(Beginning of Supplied information)
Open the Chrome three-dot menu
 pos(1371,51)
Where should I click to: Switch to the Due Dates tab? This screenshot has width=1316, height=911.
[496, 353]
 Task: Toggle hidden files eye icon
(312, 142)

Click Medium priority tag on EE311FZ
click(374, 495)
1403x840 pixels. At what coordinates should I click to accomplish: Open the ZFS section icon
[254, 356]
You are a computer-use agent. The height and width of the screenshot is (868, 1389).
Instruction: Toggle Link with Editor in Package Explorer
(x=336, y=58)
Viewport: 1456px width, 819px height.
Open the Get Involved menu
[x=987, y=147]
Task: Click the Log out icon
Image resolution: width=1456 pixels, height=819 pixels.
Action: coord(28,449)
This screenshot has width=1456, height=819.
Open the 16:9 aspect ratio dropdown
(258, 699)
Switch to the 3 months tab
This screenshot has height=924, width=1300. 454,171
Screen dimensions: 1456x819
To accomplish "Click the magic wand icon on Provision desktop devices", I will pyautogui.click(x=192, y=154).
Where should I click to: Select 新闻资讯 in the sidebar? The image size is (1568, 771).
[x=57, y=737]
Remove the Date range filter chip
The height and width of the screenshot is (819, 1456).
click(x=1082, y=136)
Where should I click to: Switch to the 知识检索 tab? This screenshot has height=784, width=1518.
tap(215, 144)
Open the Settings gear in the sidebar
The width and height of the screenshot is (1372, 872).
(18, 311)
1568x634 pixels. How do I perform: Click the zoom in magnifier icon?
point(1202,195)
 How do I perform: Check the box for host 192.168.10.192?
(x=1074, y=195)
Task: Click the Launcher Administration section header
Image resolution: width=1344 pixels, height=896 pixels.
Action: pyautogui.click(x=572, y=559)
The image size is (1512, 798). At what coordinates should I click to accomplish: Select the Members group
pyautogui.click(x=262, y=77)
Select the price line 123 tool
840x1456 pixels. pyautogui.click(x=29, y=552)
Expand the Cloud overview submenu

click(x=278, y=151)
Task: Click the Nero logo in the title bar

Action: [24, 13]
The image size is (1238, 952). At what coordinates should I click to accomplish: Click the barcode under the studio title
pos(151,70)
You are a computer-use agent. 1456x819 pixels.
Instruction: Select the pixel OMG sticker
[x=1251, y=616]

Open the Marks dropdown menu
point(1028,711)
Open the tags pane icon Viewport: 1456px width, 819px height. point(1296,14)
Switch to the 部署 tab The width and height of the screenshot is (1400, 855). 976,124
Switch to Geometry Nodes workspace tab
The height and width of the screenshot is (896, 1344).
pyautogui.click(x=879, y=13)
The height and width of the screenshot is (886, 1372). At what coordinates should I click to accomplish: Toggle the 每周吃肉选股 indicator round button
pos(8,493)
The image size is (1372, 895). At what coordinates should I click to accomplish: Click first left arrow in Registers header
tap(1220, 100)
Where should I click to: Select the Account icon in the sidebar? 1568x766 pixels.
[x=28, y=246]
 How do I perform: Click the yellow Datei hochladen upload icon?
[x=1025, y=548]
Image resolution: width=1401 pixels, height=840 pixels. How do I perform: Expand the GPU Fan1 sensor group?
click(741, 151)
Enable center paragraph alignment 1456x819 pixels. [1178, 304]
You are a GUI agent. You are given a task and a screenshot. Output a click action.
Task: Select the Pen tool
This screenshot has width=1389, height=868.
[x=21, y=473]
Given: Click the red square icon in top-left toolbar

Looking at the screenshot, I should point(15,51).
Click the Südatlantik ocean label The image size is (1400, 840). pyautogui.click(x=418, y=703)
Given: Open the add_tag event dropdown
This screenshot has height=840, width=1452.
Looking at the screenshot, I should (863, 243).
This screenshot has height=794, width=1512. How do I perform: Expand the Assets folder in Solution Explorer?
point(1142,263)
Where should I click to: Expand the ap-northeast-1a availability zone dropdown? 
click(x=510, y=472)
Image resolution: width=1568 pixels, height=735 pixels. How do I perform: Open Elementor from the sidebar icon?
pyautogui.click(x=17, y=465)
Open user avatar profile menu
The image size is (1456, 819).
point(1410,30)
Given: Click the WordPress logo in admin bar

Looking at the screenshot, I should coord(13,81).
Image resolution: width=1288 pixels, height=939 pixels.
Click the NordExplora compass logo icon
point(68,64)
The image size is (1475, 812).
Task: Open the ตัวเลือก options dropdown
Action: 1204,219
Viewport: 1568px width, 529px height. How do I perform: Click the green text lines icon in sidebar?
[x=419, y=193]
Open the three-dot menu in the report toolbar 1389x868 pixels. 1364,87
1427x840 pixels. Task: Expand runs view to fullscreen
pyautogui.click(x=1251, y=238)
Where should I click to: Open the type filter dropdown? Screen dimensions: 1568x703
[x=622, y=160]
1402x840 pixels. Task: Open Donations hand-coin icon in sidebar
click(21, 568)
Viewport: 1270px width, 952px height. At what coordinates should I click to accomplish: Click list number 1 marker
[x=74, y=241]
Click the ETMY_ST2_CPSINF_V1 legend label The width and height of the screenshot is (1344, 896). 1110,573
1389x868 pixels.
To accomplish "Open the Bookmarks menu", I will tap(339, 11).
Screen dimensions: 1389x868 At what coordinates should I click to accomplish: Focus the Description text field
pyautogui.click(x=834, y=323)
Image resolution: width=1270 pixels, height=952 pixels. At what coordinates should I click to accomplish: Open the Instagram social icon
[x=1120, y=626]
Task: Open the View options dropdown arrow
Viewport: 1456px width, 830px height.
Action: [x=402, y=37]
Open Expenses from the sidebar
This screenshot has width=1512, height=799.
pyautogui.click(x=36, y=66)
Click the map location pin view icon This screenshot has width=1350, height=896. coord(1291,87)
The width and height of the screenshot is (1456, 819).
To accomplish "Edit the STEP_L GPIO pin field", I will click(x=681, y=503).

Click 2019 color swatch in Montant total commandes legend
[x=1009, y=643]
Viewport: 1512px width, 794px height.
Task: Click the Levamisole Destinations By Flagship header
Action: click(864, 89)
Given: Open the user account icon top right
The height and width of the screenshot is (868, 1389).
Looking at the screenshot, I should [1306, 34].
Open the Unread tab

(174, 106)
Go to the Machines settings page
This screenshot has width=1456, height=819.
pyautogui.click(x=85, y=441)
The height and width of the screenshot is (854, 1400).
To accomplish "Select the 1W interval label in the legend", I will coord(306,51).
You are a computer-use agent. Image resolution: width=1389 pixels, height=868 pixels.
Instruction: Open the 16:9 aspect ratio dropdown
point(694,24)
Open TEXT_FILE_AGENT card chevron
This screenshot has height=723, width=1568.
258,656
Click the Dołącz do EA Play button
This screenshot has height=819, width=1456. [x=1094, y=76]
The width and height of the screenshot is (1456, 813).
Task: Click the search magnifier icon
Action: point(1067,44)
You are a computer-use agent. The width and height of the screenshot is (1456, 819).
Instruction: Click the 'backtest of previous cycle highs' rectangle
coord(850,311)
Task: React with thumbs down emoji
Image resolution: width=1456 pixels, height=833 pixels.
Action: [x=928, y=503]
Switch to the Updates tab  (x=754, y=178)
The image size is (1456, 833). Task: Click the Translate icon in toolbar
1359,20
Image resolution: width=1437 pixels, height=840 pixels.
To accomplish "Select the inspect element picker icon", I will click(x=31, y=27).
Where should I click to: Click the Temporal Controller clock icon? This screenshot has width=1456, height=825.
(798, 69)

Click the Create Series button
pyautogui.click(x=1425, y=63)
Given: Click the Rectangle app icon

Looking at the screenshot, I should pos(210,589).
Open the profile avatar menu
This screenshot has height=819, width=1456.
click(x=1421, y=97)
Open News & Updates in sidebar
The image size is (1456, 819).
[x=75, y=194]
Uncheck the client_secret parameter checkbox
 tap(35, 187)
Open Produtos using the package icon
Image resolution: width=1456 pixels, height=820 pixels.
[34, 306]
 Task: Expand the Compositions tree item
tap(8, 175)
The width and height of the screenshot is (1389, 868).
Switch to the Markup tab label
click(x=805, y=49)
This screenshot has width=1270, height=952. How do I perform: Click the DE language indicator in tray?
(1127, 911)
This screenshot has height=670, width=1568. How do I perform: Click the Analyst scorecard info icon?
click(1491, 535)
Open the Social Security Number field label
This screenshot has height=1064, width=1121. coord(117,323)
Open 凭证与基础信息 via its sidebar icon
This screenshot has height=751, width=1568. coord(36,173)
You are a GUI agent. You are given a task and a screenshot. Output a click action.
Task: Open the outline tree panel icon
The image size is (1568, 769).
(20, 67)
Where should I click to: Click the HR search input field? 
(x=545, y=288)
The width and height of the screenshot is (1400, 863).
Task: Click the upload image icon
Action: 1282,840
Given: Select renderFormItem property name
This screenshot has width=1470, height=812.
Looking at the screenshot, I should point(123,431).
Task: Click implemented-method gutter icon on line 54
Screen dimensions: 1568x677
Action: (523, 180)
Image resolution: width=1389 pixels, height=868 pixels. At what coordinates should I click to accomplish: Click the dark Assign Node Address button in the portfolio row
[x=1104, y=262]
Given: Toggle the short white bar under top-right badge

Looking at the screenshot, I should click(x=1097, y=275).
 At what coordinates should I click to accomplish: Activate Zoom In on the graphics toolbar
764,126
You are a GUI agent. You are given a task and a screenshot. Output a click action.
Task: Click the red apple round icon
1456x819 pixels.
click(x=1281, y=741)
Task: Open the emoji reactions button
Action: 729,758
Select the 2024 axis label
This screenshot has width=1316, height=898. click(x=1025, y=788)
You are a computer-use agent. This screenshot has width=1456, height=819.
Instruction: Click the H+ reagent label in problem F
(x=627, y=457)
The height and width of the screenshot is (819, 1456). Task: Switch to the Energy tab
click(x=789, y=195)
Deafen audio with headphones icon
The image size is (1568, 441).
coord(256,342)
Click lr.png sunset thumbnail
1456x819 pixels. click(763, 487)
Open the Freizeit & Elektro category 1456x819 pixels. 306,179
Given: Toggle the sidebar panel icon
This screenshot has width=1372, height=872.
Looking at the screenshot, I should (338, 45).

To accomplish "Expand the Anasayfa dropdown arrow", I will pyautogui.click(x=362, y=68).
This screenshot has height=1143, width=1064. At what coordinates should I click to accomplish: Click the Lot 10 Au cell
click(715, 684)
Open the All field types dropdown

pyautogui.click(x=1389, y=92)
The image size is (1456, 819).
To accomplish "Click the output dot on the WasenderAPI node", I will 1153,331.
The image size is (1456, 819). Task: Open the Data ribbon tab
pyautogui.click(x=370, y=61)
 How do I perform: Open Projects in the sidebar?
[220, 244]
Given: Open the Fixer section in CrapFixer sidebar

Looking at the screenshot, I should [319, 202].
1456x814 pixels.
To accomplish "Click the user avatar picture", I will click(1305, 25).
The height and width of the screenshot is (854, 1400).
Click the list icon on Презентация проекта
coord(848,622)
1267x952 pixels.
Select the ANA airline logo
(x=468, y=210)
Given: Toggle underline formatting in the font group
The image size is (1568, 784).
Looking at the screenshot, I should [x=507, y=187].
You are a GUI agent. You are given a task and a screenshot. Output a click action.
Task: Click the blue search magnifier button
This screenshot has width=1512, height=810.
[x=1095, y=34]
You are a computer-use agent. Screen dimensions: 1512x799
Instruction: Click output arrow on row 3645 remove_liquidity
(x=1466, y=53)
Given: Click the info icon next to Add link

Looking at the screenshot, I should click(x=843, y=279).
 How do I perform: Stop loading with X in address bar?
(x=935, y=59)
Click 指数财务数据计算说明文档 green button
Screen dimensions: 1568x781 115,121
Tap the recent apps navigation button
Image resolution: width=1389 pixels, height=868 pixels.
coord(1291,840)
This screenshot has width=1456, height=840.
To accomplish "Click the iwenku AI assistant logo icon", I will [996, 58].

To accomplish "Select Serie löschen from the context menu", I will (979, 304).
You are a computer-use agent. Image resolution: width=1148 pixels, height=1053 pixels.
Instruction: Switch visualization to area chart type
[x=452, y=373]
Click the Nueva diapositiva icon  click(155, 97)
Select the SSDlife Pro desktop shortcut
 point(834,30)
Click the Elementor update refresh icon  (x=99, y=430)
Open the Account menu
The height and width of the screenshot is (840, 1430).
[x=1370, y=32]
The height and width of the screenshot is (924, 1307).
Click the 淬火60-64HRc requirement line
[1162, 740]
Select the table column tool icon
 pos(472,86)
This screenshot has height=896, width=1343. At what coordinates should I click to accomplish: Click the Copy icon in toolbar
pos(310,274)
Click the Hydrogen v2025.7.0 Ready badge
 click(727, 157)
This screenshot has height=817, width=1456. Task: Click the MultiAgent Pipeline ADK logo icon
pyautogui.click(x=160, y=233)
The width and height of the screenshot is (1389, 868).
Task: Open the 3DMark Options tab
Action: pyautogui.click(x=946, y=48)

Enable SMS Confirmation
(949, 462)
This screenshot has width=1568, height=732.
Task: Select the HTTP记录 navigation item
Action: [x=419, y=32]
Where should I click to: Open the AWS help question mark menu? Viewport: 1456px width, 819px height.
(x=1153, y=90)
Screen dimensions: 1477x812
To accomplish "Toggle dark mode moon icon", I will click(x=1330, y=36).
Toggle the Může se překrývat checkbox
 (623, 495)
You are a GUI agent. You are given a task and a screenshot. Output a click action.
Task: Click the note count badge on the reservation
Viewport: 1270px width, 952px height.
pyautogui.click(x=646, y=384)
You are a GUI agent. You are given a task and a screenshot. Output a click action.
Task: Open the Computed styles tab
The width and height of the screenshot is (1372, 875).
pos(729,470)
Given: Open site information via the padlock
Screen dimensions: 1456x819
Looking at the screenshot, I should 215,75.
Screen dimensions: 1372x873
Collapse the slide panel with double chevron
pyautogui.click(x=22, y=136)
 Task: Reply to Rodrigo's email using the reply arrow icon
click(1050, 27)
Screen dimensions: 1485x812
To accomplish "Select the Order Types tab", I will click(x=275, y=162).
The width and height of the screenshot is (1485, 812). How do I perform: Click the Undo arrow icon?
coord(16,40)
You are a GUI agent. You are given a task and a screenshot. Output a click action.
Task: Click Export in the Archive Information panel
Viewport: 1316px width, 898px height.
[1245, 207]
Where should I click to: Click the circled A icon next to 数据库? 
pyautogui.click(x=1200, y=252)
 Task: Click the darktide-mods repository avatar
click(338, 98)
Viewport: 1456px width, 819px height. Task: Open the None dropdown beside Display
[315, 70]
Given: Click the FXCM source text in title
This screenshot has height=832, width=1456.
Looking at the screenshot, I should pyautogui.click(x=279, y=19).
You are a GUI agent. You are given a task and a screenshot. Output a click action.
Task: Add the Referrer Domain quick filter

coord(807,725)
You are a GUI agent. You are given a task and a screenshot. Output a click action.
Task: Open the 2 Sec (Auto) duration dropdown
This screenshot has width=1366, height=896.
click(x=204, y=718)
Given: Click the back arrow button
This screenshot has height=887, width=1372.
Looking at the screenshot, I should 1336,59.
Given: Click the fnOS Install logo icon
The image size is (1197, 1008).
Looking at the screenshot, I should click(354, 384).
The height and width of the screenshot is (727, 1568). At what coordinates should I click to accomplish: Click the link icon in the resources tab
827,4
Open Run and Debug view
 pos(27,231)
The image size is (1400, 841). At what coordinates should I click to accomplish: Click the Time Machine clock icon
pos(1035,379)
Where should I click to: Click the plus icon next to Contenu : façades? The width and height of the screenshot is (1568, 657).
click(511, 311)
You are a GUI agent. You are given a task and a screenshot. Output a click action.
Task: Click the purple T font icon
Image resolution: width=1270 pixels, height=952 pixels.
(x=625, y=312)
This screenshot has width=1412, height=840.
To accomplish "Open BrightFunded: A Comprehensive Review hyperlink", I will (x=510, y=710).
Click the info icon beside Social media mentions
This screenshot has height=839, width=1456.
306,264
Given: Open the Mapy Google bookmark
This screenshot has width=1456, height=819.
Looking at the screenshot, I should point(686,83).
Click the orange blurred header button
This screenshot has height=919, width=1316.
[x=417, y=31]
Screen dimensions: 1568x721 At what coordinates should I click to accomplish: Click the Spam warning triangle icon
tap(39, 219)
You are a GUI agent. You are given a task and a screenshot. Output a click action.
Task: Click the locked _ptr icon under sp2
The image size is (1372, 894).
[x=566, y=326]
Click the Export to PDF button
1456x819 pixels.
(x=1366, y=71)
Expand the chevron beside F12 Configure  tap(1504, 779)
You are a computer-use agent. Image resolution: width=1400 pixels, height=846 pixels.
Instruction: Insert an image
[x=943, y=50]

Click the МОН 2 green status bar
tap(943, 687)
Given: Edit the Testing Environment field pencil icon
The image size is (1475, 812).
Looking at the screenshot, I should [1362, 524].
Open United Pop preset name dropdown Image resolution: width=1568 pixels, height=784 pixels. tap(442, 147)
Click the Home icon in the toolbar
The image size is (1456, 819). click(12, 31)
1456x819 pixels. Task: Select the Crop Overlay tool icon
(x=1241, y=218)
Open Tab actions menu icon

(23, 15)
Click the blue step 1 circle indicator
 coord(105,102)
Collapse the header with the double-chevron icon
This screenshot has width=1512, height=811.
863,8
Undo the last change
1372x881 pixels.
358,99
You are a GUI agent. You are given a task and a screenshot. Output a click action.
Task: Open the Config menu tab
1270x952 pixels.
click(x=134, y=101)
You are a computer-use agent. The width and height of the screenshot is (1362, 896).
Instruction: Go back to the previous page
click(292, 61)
(End of Supplied information)
§ **What this task involves**: Using the data above, tally the lines that contain the string "font" and state only the result.

§ **Reply to the exercise**: 2